Jorge Zavaleta Alegre.-Corresponsal en América del Diario16 de Madrid y de TIME Line en EEUU.
Crónica dedicada al Dr.
Andreu Zarick*, médico italiano, en la Frederick Community Action Agency, con
su rigurosa contribución en el
proceso de vacunación contra Corovirus
2019. Y la fraterna invitación a leer “La Casa de Dios”

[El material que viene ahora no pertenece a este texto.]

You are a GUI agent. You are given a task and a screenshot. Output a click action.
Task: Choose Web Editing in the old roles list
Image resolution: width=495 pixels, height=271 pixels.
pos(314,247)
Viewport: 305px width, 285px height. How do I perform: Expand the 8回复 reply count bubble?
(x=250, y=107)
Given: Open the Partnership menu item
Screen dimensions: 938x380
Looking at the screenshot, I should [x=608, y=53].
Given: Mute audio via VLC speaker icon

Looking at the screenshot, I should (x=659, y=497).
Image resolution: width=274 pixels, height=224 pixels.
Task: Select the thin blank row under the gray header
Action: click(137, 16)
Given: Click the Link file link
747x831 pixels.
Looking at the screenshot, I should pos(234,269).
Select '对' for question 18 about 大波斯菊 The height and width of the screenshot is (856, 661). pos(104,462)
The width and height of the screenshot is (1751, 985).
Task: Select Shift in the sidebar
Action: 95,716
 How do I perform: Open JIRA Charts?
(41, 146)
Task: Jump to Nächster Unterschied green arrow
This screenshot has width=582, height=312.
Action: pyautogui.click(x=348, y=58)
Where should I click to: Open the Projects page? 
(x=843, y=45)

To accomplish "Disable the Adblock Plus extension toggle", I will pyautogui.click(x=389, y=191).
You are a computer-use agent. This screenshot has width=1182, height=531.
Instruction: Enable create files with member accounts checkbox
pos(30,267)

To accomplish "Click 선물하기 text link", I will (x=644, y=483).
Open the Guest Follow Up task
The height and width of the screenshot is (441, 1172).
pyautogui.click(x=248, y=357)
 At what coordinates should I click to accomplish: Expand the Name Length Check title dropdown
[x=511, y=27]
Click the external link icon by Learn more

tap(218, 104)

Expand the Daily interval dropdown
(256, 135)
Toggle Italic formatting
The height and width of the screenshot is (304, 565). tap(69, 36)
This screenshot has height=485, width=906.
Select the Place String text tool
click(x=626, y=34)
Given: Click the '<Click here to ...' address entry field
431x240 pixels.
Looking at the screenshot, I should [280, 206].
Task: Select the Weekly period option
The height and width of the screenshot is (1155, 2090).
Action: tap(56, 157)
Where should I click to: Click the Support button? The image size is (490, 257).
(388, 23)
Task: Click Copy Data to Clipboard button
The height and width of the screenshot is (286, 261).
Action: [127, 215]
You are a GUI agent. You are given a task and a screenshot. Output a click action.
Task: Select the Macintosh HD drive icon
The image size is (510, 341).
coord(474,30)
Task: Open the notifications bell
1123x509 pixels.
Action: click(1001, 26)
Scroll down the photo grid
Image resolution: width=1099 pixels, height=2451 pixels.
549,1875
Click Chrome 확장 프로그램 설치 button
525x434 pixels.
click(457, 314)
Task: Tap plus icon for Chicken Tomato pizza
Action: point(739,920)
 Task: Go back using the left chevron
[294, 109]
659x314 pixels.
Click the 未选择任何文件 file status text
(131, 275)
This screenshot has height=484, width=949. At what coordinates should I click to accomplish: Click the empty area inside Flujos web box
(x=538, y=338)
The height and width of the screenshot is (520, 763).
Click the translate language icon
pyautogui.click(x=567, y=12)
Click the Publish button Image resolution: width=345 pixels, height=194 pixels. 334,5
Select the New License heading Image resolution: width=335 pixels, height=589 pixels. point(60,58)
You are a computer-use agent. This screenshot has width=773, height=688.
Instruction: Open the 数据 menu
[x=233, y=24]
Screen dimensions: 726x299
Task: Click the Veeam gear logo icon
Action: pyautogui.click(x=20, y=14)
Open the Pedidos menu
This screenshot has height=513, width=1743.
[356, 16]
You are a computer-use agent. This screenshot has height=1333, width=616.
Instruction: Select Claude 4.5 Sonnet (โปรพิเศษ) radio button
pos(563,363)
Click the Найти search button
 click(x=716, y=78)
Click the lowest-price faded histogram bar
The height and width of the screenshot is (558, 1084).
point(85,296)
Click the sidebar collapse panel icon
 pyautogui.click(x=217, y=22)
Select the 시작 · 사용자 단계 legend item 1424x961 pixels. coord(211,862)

para hablar después sobre la tarea
social de los profesionales de la Salud.
Increíbles son los
prejuicios sobre la salud, especialmente sobre la Salud Mental en las sociedades, inclusive del
presente siglo XXI, que consideran a las pandemias y sus orígenes en el alejado
mundo asiático, que amenaza quitar el
mercado a Occidente, liderado por EEUU. Otros que consideran castigo de Dios a las personas que sufren obsesiones o depresiones o alguna variación de
en el estilo de vida.
En el Perú, en la
década de los ochenta, el político
Victor Raúl Haya de la Torre, fundó en México de 1917, la Alianza Popular
Revolucionaria Americana – APRA, quien junto con Carlos Mariátegui, fueron parte
importante de la historia democrática de este país, que en el siglo XXI camina
sin rumbo, azotado, además por el
narcotráfico y la corrupción generalizada y el desgobierno. Esta fresca en la
memoria de los 33 millones e habitantes los dos periodos presidenciales de Alan
García Pérez, quien se suicidó ante la evidencia que pasaría el resto de su
vida en alguna cárcel del país o en el exilio.
Esta historia viene a
colación porque el psiquiatra Max Silva Tuesta (1935-2016), medico principal de Alan García, autor de
varios trabajos de investigación sobre
la Salud Mental, escribió que la ciudadanía de su país vivía tan lejos
de la realidad, calificando a AGP con burla y desprecio la quebrantada salud de
quien fue dos veces presidente de su
país, que dejó su primer gobierno con cerca de 7000 % de inflación.
Esta triste historia
del Perú significó el ingreso de la economía de libre mercado, liderado por un
ingeniero agrónomo de origen japonés que remató las principales empresas
públicas y fugó a la tierra de sus ancestros con la mitad de las arcas fiscales
y tuvo que salir de prisa del Japón y terminar en una cárcel de Lima condenado
a 25 años prisión…..
Me permito advertir al
lector de pensamiento conservador,
racista, con dinero o heredero de fortunas, que el contenido de La Casa de
Dios, fue una publicación censurada, desde el momento que salió a luz, hace más de tres décadas.
El tiempo ha pasado muy
rápido, y ahora el lector de este libro de mil páginas,
encontrará un hermoso contenido. Pero el mundo todavía no ha superado del todo sus prejuicios.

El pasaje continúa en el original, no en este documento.